I know there are many more than 1000 people who believe in kids, and I know it goes beyond the border of Kentucky. One of the opportunities I had when this began was to be on a national radio show, Bob and Sheri, and promote our project. Within an hour of being on that show we got over 40 pictures from all across the county. Each of them holding a sign saying Kentucky Kids Can Do Anything. It is not just a Kentucky thing, and it is certainly not just a Lexington thing. I’m hoping we can reach far and wide with this message. I’ve even sent a Twitter message to astronaut Jim Kelly as he is on the International Space Station asking for a picture. He hasn’t responded. Yet. As I write this we are at 151 pictures and need a lot more. We are looking for anyone who would be considered a good role model for our kids. There has been a little confusion that it must be a picture of someone who has achieved some level of success, but that is not true. It is not success that makes us valuable, but our value comes from simply being alive. One message behind our idea is simply that if you are here than you have purpose and can contribute. This is one of the primary meanings behind the phrase “Kentucky Kids Can Do Anything.” It acknowledges that while not all students can become doctors or rocket scientists or NBA players, but that all students still have a value to our world. That values comes not from talent, but from being here. That they are valuable to the world not only for what they will become, but for who they are right now. Kentucky kids truly can do anything.
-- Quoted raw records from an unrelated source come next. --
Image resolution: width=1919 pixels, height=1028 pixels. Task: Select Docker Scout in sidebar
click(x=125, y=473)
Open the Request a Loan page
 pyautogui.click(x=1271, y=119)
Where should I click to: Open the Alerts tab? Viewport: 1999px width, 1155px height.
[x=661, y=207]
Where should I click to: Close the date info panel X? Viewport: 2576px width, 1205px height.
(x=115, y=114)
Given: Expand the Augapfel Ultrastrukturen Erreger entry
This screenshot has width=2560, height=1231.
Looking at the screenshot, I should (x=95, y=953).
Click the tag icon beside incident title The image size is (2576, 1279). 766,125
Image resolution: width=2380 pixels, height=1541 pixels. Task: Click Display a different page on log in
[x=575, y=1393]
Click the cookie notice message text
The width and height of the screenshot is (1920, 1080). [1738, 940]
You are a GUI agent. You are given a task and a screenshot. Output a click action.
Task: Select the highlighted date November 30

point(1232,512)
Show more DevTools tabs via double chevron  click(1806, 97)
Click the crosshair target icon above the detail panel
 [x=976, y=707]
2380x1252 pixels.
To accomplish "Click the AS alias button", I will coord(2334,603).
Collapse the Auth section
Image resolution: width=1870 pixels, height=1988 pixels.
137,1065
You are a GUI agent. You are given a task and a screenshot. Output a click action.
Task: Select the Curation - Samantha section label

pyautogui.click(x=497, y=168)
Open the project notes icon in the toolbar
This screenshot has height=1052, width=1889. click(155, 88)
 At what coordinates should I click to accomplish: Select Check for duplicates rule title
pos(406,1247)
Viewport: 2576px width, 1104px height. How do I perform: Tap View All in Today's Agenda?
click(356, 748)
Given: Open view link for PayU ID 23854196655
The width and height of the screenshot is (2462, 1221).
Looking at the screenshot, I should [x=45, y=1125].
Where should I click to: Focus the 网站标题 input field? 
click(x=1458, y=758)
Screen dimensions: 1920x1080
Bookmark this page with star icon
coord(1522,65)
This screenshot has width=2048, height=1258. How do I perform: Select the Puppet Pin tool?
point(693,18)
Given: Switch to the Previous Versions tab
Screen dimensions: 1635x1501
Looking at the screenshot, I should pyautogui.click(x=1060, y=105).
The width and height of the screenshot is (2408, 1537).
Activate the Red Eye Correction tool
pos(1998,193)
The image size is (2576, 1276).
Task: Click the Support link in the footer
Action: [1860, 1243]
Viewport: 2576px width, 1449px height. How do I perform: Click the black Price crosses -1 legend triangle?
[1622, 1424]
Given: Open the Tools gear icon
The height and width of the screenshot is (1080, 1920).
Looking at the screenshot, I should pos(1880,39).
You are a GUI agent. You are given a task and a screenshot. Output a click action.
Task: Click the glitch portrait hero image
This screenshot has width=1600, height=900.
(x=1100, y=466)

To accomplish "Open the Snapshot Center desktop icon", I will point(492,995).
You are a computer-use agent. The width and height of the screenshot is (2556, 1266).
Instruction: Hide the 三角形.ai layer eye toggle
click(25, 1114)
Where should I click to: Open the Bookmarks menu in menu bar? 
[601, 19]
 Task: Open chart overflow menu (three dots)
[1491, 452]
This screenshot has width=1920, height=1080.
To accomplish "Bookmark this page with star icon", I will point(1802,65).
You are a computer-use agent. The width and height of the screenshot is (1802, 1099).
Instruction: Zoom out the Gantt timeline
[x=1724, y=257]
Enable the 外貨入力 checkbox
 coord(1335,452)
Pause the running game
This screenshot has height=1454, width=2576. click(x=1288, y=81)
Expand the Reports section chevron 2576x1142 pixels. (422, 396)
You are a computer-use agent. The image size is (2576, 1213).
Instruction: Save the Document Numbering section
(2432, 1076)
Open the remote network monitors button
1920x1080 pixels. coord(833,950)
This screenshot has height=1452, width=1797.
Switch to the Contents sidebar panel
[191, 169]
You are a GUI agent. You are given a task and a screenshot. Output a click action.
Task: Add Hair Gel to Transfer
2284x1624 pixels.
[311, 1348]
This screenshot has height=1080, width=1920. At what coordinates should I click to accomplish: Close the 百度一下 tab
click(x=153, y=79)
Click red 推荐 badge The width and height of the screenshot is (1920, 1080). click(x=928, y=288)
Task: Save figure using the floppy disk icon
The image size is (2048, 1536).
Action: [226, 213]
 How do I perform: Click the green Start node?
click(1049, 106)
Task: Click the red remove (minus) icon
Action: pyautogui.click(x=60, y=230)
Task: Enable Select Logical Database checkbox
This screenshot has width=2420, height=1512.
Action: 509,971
A final point to make about our project is that in addition to the “We Believe in You” image, a secondary goal is for us to create a documentary showing that Kentucky kids really are doing and have done amazing things. We are looking for people who are good story tellers about what kids are doing. Those people could be the kids themselves or adults who have seen what kids have done. It doesn’t take much for this, just the ability to tell a good story.